BMC Med Res Methodol. 2014 Apr 27;14:58. doi: 10.1186/1471-2288-14-58.
Prevalence estimates of drug use, or of its consequences, are considered important in many contexts and may have substantial influence over public policy. However, it is rarely possible to simply count the relevant individuals, in particular when the defining characteristics might be illegal, as in the drug use case. Consequently methods are needed to estimate the size of such partly 'hidden' populations, and many such methods have been developed and used within epidemiology including studies of alcohol and drug use. Here we introduce a method appropriate for estimating the size of human populations given a single source of data, for example entries in a health-care registry.
The setup is the following: during a fixed time-period, e.g. a year, individuals belonging to the target population have a non-zero probability of being "registered". Each individual might be registered multiple times and the time-points of the registrations are recorded. Assuming that the population is closed and that the probability of being registered at least once is constant, we derive a family of maximum likelihood (ML) estimators of total population size. We study the ML estimator using Monte Carlo simulations and delimit the range of cases where it is useful. In particular we investigate the effect of making the population heterogeneous with respect to probability of being registered.

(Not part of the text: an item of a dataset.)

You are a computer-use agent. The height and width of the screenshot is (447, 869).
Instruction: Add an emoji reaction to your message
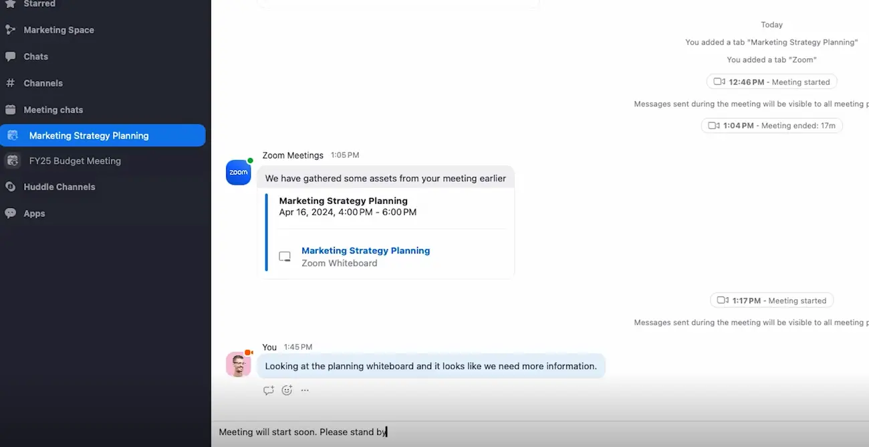287,390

The new estimator is asymptotically unbiased and we show that high precision estimates can be obtained for samples covering as little as 25% of the total population size. However, if the total population size is small (say in the order of 500) a larger fraction needs to be sampled to achieve reliable estimates. Further we show that the estimator give reliable estimates even when individuals differ in the probability of being registered. We also compare the ML estimator to an estimator known as Chao's estimator and show that the latter can have a substantial bias when applied to epidemiological data.
The population size estimator suggested herein complements existing methods and is less sensitive to certain types of dependencies typical in epidemiological data.
在许多情况下,药物使用及其后果的患病率估计被认为很重要,并且可能对公共政策产生重大影响。然而,特别是当定义特征可能是非法的时候,比如在药物使用的情况下,简单地统计相关个体几乎是不可能的。因此,需要一些方法来估计这类部分“隐藏”人群的规模,并且在流行病学领域已经开发并使用了许多这样的方法,包括对酒精和药物使用的研究。在这里,我们介绍一种适用于在给定单一数据源(例如医疗保健登记处的记录)的情况下估计人群规模的方法。
设置如下:在一个固定的时间段内,例如一年,属于目标人群的个体有非零概率被“登记”。每个个体可能被多次登记,并且记录登记的时间点。假设人群是封闭的,并且至少被登记一次的概率是恒定的,我们推导出一系列总体规模的最大似然(ML)估计量。我们使用蒙特卡罗模拟研究ML估计量,并确定其有用的情况范围。特别是,我们研究了使人群在登记概率方面具有异质性的影响。
新的估计量是渐近无偏的,并且我们表明,对于仅覆盖总人口规模25%的样本,也可以获得高精度的估计。然而,如果总人口规模较小(比如说在500左右),则需要抽取更大比例的样本才能获得可靠的估计。此外,我们表明,即使个体在登记概率上存在差异,该估计量也能给出可靠的估计。我们还将ML估计量与一种称为Chao估计量的估计量进行了比较,结果表明,当应用于流行病学数据时,后者可能存在相当大的偏差。
本文提出的总体规模估计量补充了现有方法,并且对流行病学数据中典型的某些类型的相关性不太敏感。